Give the lines below again exactly, starting with the line that holds "[button] (63, 42)" and going on through the line that holds "Reckoning: Zeb Bangash".
________________
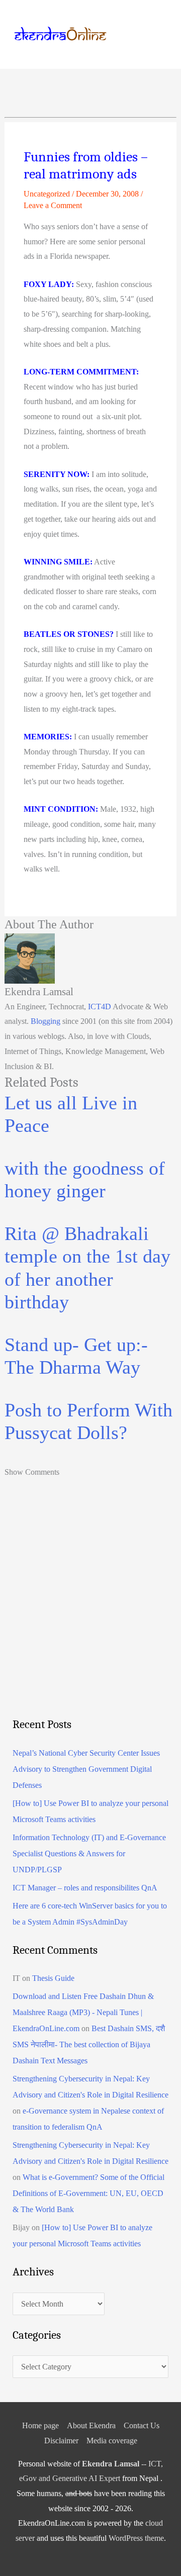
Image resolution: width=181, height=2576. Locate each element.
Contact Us (141, 2425)
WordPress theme (136, 2538)
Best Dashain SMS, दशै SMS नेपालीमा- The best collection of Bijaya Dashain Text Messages (89, 2044)
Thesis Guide (53, 1978)
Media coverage (111, 2440)
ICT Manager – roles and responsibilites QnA (85, 1887)
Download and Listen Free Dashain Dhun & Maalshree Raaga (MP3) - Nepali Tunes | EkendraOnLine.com (83, 2012)
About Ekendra (91, 2425)
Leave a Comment (53, 205)
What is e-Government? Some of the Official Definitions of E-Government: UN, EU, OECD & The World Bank (88, 2193)
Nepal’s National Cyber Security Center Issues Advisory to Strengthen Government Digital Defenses (86, 1769)
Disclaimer (61, 2440)
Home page (40, 2425)
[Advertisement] (90, 1613)
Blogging (45, 1021)
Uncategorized (47, 193)
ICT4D (99, 1006)
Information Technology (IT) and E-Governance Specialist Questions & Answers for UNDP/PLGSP (89, 1853)
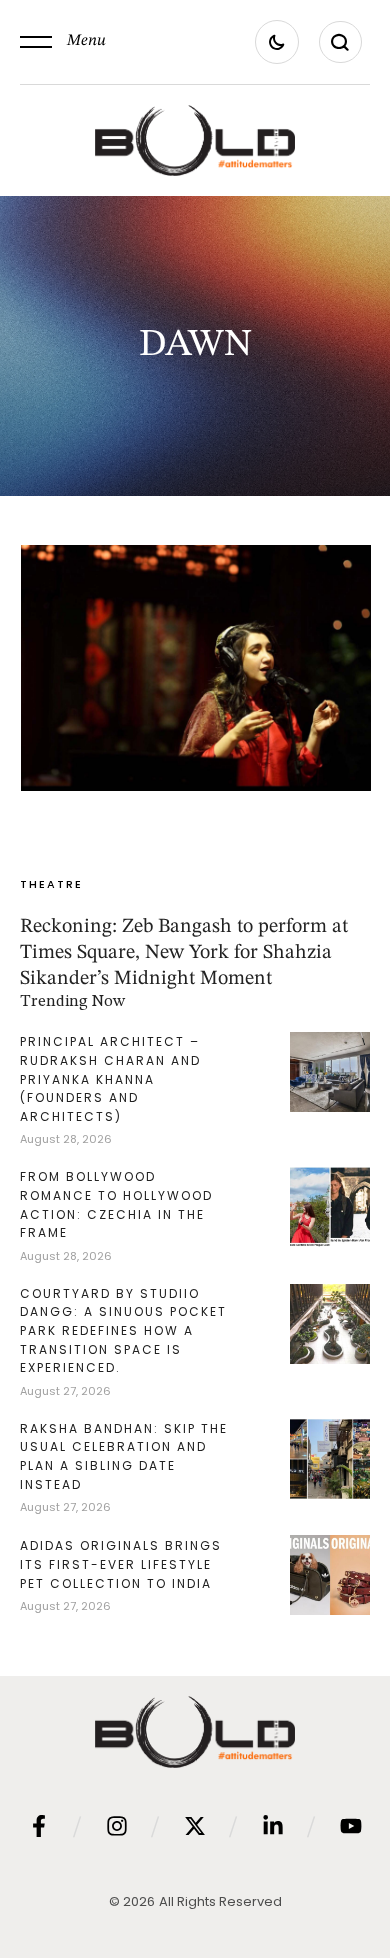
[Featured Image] (196, 668)
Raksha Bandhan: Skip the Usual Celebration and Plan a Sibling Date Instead (124, 1456)
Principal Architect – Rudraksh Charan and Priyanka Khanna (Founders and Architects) (110, 1078)
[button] (63, 42)
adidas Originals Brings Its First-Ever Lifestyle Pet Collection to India (121, 1564)
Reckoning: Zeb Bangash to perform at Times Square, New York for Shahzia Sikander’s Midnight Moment (184, 953)
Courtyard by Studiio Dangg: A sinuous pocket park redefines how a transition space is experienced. (123, 1330)
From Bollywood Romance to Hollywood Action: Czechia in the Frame (116, 1204)
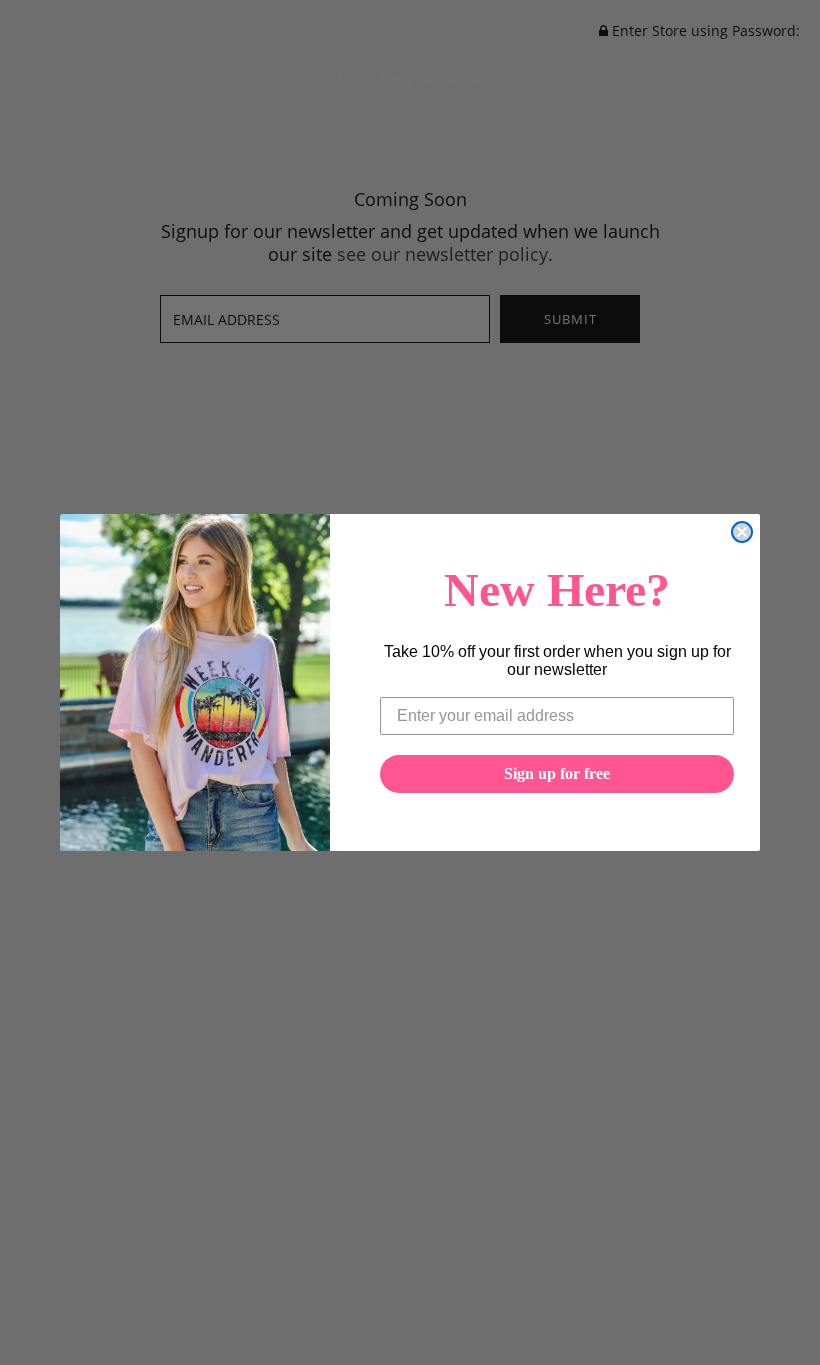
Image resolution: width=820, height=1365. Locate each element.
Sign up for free (557, 773)
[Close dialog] (742, 532)
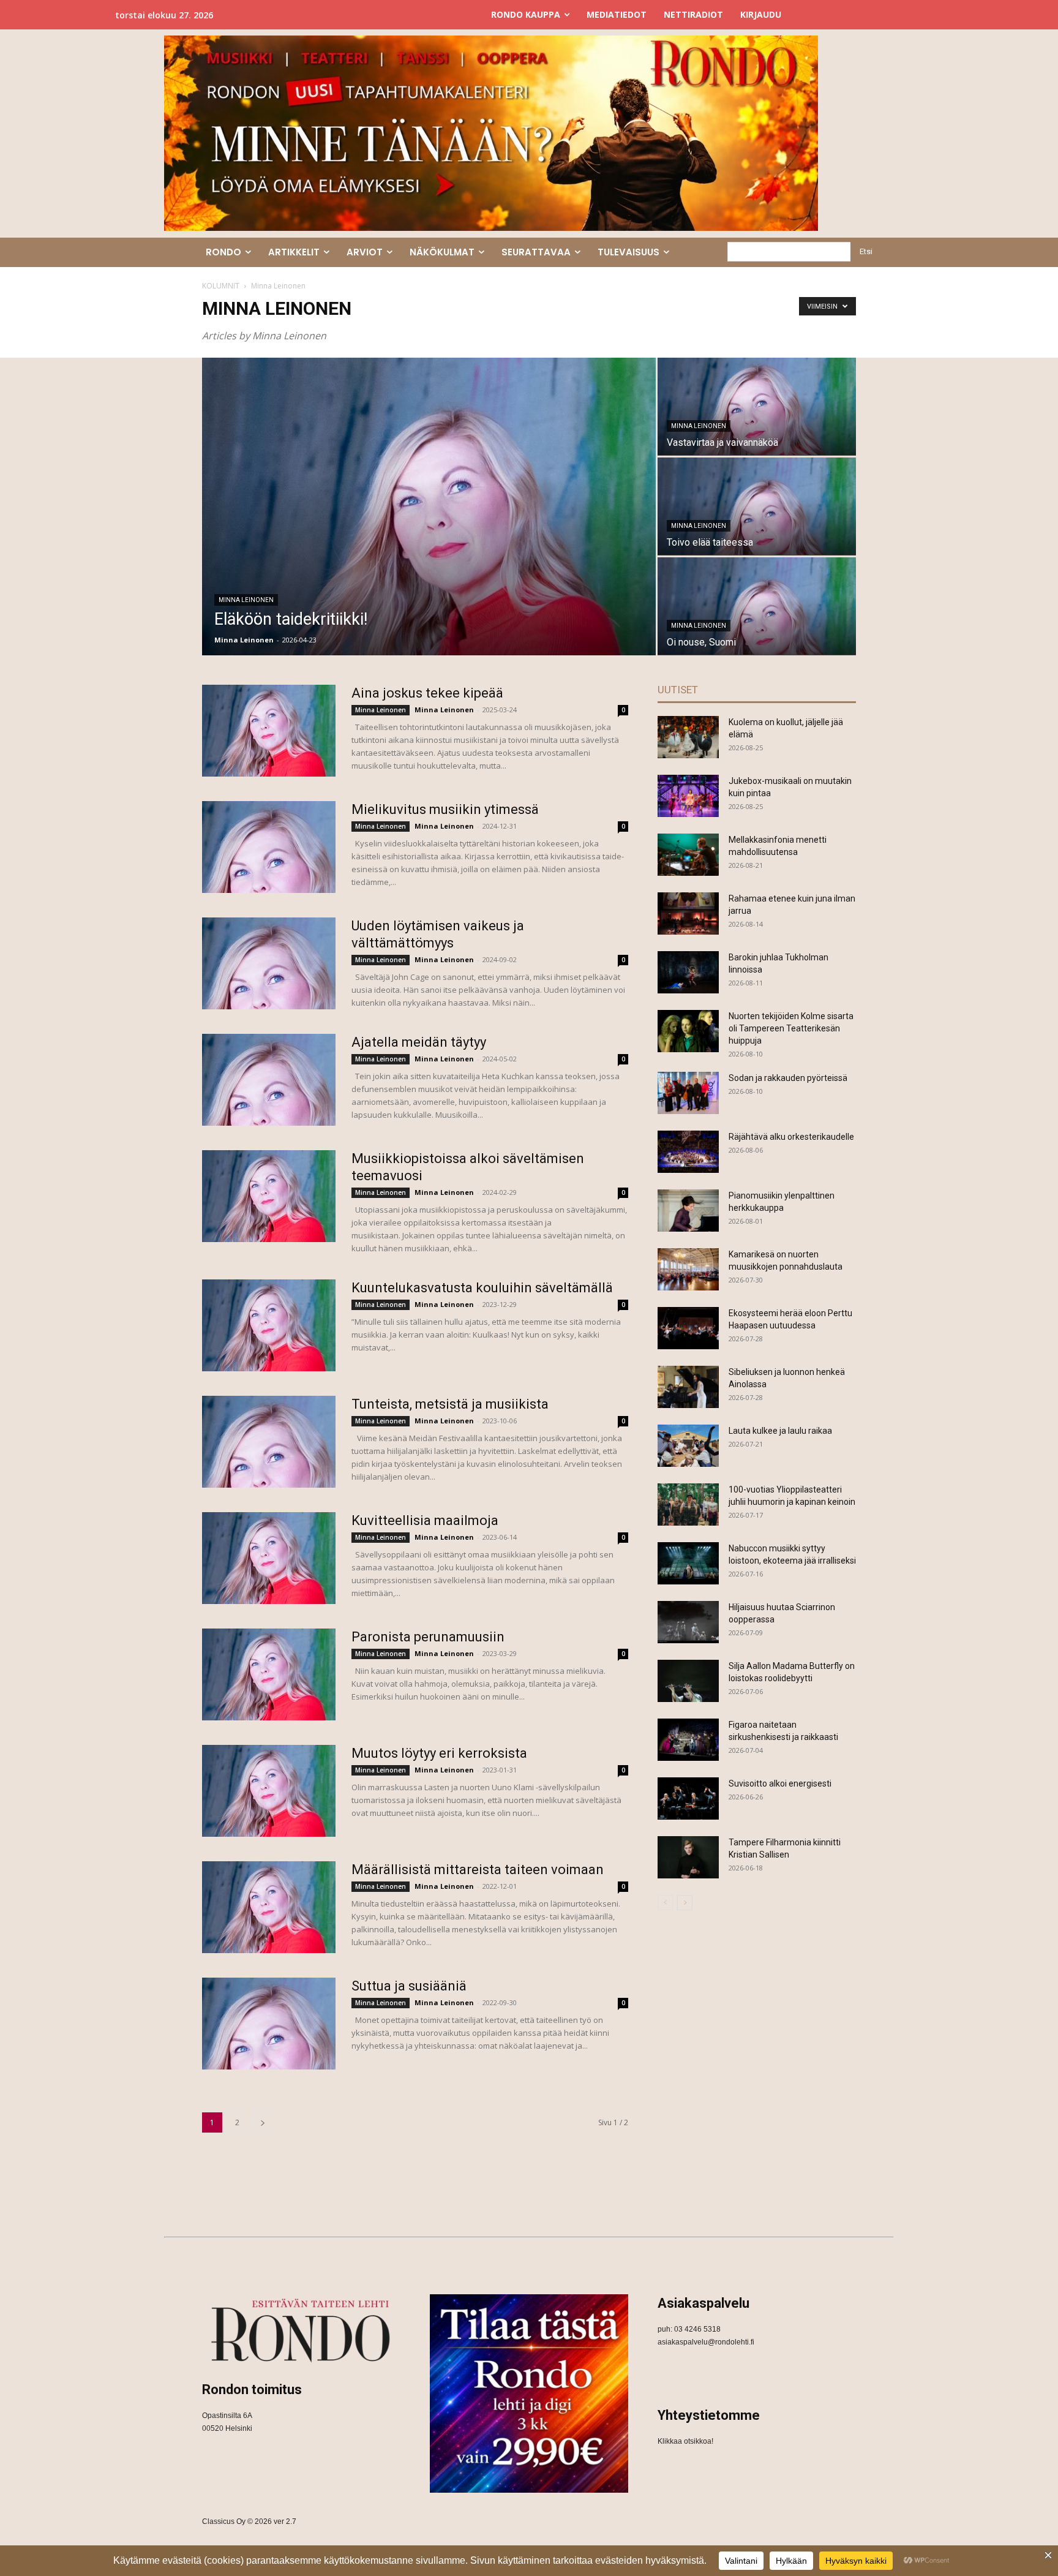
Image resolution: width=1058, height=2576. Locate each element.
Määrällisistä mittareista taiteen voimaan (477, 1869)
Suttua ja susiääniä (409, 1986)
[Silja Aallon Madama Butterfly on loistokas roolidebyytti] (688, 1681)
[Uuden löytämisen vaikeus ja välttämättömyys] (269, 963)
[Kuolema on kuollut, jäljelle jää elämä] (688, 737)
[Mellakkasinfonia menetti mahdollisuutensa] (688, 855)
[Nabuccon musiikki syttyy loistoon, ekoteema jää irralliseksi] (688, 1563)
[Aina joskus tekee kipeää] (269, 731)
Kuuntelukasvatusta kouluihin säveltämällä (482, 1287)
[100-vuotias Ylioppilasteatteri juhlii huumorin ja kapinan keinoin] (688, 1504)
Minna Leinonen (246, 600)
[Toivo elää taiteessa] (757, 506)
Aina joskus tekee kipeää (427, 693)
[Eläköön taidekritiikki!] (429, 506)
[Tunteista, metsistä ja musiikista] (269, 1442)
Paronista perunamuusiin (428, 1636)
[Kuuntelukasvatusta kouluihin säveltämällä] (269, 1325)
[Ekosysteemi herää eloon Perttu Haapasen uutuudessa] (688, 1328)
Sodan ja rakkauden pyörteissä (788, 1078)
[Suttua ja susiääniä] (269, 2023)
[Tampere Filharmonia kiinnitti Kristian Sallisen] (688, 1857)
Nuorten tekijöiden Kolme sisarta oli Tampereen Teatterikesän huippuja (791, 1028)
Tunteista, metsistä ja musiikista (450, 1404)
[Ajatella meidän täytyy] (269, 1080)
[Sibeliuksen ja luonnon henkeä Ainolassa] (688, 1387)
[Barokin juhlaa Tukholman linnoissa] (688, 972)
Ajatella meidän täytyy (418, 1042)
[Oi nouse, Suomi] (757, 606)
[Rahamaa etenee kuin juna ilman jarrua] (688, 913)
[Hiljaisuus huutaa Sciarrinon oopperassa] (688, 1622)
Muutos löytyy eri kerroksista (439, 1753)
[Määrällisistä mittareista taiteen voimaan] (269, 1907)
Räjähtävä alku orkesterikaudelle (791, 1137)
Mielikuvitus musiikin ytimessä (445, 809)
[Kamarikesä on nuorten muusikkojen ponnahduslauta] (688, 1269)
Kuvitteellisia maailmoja (424, 1520)
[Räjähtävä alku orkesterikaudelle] (688, 1152)
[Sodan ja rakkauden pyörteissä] (688, 1093)
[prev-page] (665, 1902)
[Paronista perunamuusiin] (269, 1674)
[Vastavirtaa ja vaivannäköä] (757, 406)
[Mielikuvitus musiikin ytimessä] (269, 847)
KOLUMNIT (220, 286)
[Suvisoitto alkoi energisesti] (688, 1798)
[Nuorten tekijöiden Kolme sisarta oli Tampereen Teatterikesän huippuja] (688, 1031)
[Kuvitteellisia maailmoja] (269, 1558)
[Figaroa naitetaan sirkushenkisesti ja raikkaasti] (688, 1740)
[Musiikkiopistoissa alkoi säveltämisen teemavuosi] (269, 1196)
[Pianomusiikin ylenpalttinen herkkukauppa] (688, 1210)
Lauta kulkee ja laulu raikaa (780, 1431)
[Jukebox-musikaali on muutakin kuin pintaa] (688, 796)
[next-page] (262, 2122)
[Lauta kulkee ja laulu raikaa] (688, 1446)
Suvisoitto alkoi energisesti (780, 1783)
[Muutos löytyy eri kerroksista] (269, 1791)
________________
Answer box:
[button] (63, 42)
adidas Originals Brings Its First-Ever Lifestyle Pet Collection to India (121, 1564)
Reckoning: Zeb Bangash to perform at Times Square, New York for Shahzia Sikander’s Midnight Moment (184, 953)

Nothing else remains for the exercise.